OPINION
RIORDAN, Justice.Gerard Lopez (Lopez) was indicted on one count of attempting to traffic in a controlled substance, or in the alternative, on one count of fraud. Lopez filed a motion to dismiss the attempt count on the basis that the doctrine of impossibility barred prosecution. For purposes of the hearing on the motion to dismiss, the parties stipulated that the substance was neither cocaine nor any other controlled substance. The trial court granted Lopez’s motion to dismiss and the State appealed. The Court of Appeals affirmed, and we granted the State’s petition for certiorari. We reverse.
The issue on appeal is whether a defense of impossibility is available to a defendant charged with an attempt to commit a felony, which under the facts, is impossible to complete.
Lopez received $110.00 from a confidential informant for what he represented as a gram of cocaine, but which in fact was not. Due to a circumstance unknown to Lopez (the substance was not cocaine), it was impossible for him to effectuate the crime of trafficking in a controlled substance. NMSA 1978, Section 30-28-1 defines an attempt as “an overt act in furtherance of and with intent to commit a felony and tending but failing to effect its commission.”

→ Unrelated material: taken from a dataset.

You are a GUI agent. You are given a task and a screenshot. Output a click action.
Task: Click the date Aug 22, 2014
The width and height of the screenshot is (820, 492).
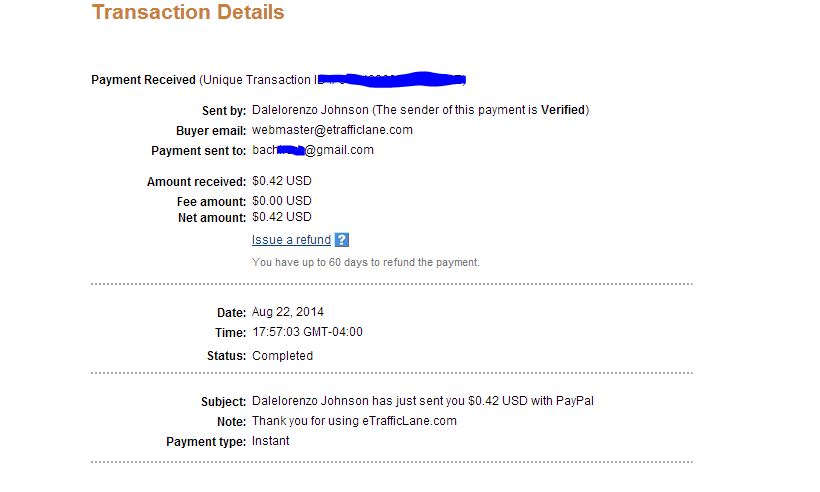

The doctrine of impossibility abounds with confusion. United States v. Everett, 700 F.2d 900 (3rd Cir.1983). There are two separate categories: 1) where the act, if completed, would not be criminal (“legal impossibility”), and 2) where the crime is impossible of completion because of a physical or factual condition unknown to the defendant (“factual impossibility”). Booth v. State, 398 P.2d 863, 870 (Okl.Cr.1964). In Booth, the Oklahoma court noted that authorities in various states were in general agreement that where there is legal impossibility, a defendant may not be successfully charged with attempt. However, in cases involving factual impossibility the defendant may be charged and convicted of attempt. The confusion arises when determining, under a particular set of facts, whether the impossibility is “legal” or “factual.”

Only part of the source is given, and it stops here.